Halaman:
* * *

Empat musim memperkuat River Plate ia mengemas 21 gol dari 82 laga. Selain itu, ia juga sukses mempersembahkan dua trofi liga dan satu trofi piala super untuk River Plate.
Menyusul penampilan luar biasa bersama River Plate, Aimar dilirik oleh klub Eropa, Valencia. Disinilah, dirinya disebut sebagai penerus Diego Maradona. Jauh sebelum Lionel Messi disejajarkan dengan Maradona, Aimar lebih dulu dilabeli the next Maradona oleh publik Argentina.
Pergerakannya yang cepat, memiliki visi yang baik, handal dalam melewati pemain, umpan-umpannya terukur, tubuhnya yang mungil serta rambutnya yang gimbal membuat publik Argentina seolah kembali melihat sosok Maradona dalam versi baru.
Di Valencia, masa kejayaan Aimar dalam dunia sepakbola Eropa mencuat. Ia diboyong ke Spanyol dengan bandrol 24 juta euro atau setara 353 miliar rupiah. Lima musim memperkuat Los Che, Aimar mengemas 27 gol dari 162 laga. Dia merasakan dua kali mengangkat trofi La Liga, dua kali trofi piala super dan satu trofi liga Europa. Sementara itu, di final Liga Champions musim 2000/01 Aimar gagal membawa timnya juara setelah dikalahkan Bayern Muenchen lewat adu penalti.
Saat itu, Aimar benar-benar menjadi pujaan rakyat Estadio Mestalla. Pasalnya, Valencia sempat tak meraih menjuarai La Liga selama 30 tahun sebelum Aimar datang berlabuh.
Kehebatan Aimar sendiri diakui langsung oleh Maradona. Sejak Aimar memutuskan untuk hijrah ke Eropa untuk membela Valencia, Maradona sudah memprediksi bahwa Aimar akan menjadi pemain hebat. Ternyata apa yang diucapkan Maradona itu benar adanya. Aimar kemudian menjadi sosok penting dalam kejayaan yang diraih Valencia saat itu. Gelontoran trofi bergengsi berhasil ia sumbangkan untuk klub asal Spanyol tersebut.
Kehebatan Aimar saat menjadi motor serangan Valencia itulah yang pada akhirnya membuatnya dijuluki El Magoa, atau yang memiliki arti Si Penyihir.
Namun saat Ranieri masuk ke jajaran pelatih Valencia, Aimar mulai kesulitan tembus tim utama. Hingga pada akhirnya, ia harus tersingkir dari persaingan dan hengkang ke kesebelasan La Liga lainnya, Real Zaragoza. Setelah julukan Si Penyihir masih melekat erat dalam dirinya, Zaragoza sempat dibawanya merangsak ke peringkat empat pada paruh musim pertamanya, dan berkesempatan berlaga di kompetisi Liga Champions Eropa.

* * *

Tujuan Latihan:
Lanjutkan teks tentang karier Aimar setelah kalimat terakhir yang tertulis. Item-item berikut merupakan bahan tersendiri yang tidak berkaitan dengan teks tentang karier Aimar.

Daftar Item:
* * *

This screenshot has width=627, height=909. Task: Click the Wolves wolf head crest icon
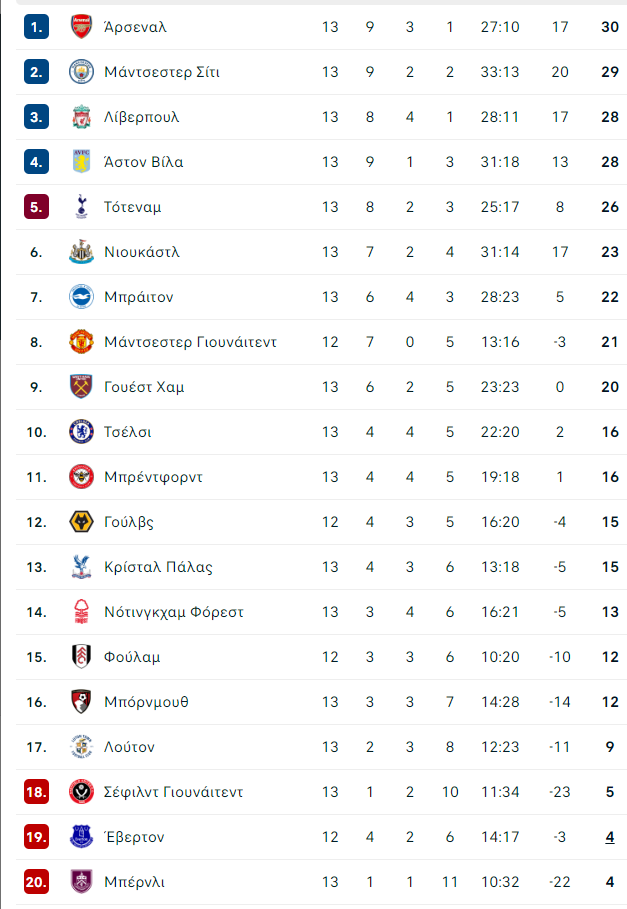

* * *

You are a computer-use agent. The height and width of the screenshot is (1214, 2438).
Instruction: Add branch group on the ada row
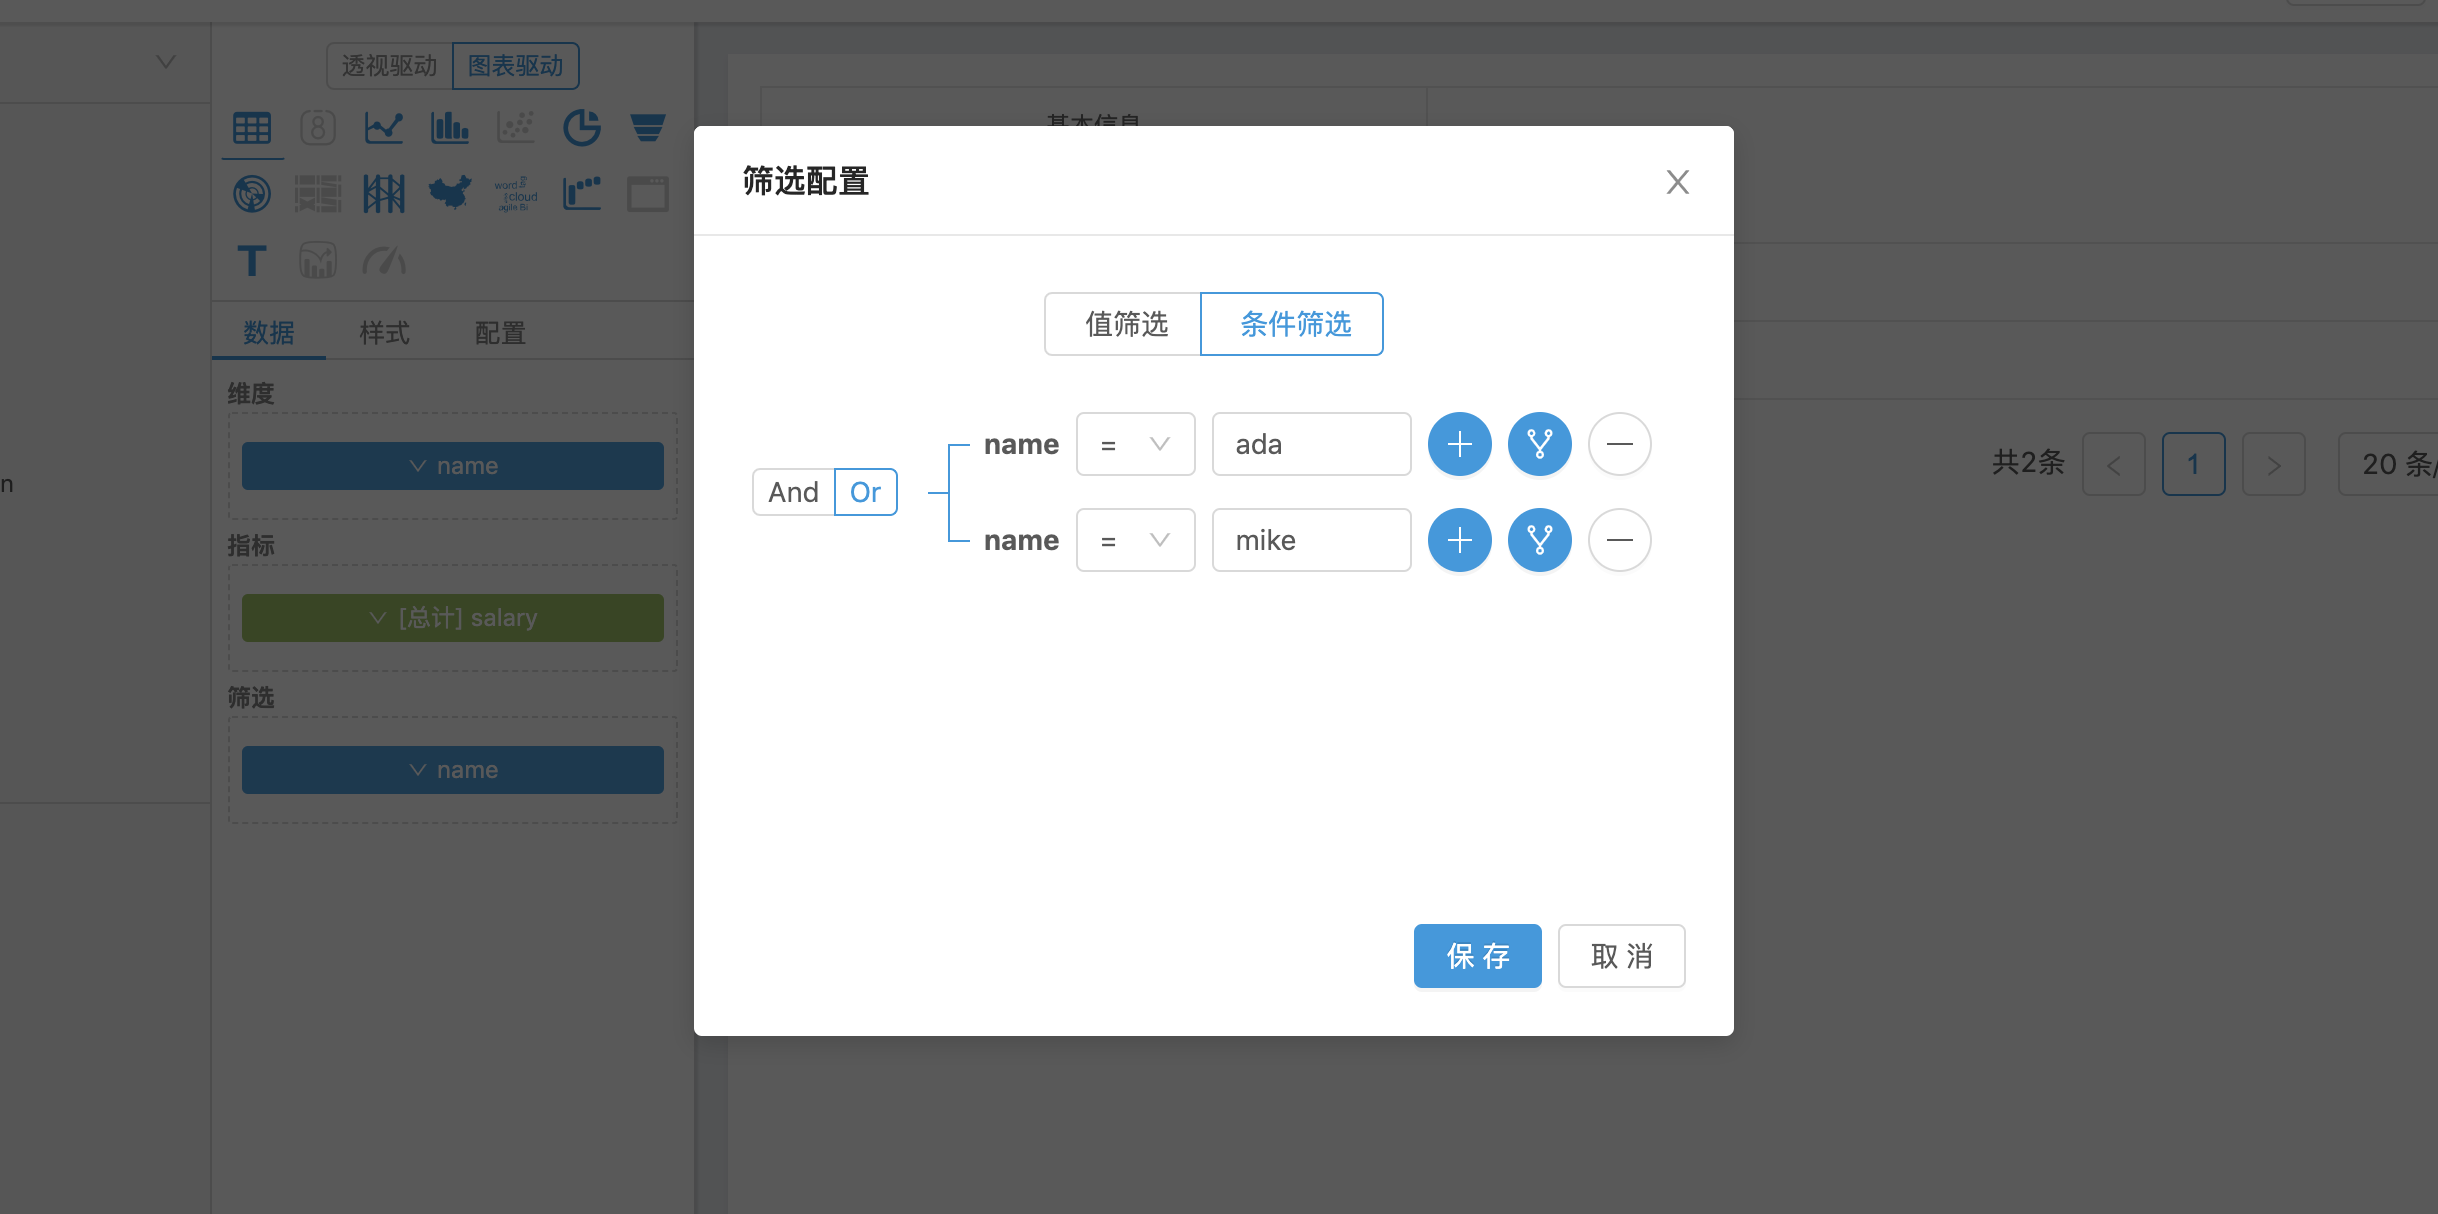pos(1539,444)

* * *

Hasil Latihan:
Namun, cedera lutut yang ia derita pada pertengahan musim membuatnya harus absen selama sebulan. Zaragoza yang kehilangan sang penyihir pun harus terlempar dari posisi lima besar pada akhir musim.
Bisa dibilang, tahun 2006 menjadi awal dari kemerosotan karier Pablo Aimar. Aimar hanya dua musim memperkuat Los Blanquillos. Dari 47 pertandingan di La Liga, dia hanya mencetak lima gol saja.
Aimar pun lantas memutuskan untuk pindah kompetisi. Dia kemudian bergabung dengan klub Liga Primer Portugal, Benfica. Aimar kembali pada penampilan terbaiknya, musim kedua bersama Benfica ia memberikan trofi Liga. Selama lima musim di Portugal, Aimar sudah bermain sebanyak 171 kalai di seluruh kompetisi.
Saat itu, di Benfica, Aimar berduet dengan mantan rekan setimnya di River Plate, Javier Saviola. Perlu diketahui, keduanya menjadi sosok di balik kesuksesan River Plate yang menjuarai Liga Apertura dan Clausura Argentina pada 2000, meski saat itu keduanya masih berusia 19 dan 17 tahun. Keduanya pun hengkang dari River dengan periode yang tak jauh berbeda, Aimar pada Januari 2001, sementara Saviola enam bulan kemudian menuju Barcelona.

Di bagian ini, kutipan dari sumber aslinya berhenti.